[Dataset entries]
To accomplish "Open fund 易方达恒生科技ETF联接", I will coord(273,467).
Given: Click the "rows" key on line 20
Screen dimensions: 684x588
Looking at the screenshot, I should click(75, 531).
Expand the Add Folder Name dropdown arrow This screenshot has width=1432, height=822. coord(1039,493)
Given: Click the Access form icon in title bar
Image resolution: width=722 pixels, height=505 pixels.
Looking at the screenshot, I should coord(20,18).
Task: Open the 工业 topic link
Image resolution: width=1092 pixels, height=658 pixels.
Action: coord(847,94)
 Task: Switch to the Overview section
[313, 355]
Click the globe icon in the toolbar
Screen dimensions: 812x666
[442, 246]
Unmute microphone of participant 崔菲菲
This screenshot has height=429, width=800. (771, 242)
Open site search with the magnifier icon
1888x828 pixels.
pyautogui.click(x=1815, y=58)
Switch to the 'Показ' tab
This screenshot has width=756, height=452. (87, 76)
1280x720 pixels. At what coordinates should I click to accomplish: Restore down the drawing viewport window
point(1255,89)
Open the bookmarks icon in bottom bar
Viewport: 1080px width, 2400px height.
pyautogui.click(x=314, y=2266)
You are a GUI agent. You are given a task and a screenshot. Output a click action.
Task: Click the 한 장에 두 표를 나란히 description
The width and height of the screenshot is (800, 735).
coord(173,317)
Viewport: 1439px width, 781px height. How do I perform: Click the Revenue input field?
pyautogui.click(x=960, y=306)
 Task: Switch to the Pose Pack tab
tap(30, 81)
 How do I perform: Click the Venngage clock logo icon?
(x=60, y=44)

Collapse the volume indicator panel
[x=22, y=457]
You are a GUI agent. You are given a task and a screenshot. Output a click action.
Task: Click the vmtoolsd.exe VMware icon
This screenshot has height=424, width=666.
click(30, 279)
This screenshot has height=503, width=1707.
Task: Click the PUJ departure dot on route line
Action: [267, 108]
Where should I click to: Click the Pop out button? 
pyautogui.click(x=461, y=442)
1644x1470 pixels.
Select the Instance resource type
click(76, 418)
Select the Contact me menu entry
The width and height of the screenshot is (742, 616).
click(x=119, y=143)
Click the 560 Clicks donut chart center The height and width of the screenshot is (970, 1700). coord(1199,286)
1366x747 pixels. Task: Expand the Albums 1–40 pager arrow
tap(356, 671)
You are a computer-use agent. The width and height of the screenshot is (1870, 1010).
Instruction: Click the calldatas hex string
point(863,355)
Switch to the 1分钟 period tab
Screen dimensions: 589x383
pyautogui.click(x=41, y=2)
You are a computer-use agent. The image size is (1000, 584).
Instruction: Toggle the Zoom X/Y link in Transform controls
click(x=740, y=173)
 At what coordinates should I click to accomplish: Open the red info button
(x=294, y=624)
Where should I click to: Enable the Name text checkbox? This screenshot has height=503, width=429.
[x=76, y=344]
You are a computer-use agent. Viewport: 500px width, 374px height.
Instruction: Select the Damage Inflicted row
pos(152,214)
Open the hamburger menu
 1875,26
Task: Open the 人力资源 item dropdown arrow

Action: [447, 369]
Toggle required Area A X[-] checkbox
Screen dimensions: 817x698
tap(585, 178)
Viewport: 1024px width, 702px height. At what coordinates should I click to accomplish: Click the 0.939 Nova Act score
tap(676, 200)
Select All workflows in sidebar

Task objective
Identify each line in the records above that contains the word "agent", and copy it out in full.

Solution below
You are a GUI agent. You are given a task and a screenshot. Output a click action.
You are a GUI agent. You are given a task and a screenshot. Output a click action.
You are a computer-use agent. The width and height of the screenshot is (1870, 1010).
You are a computer-use agent. The image size is (1000, 584).
You are a computer-use agent. Viewport: 500px width, 374px height.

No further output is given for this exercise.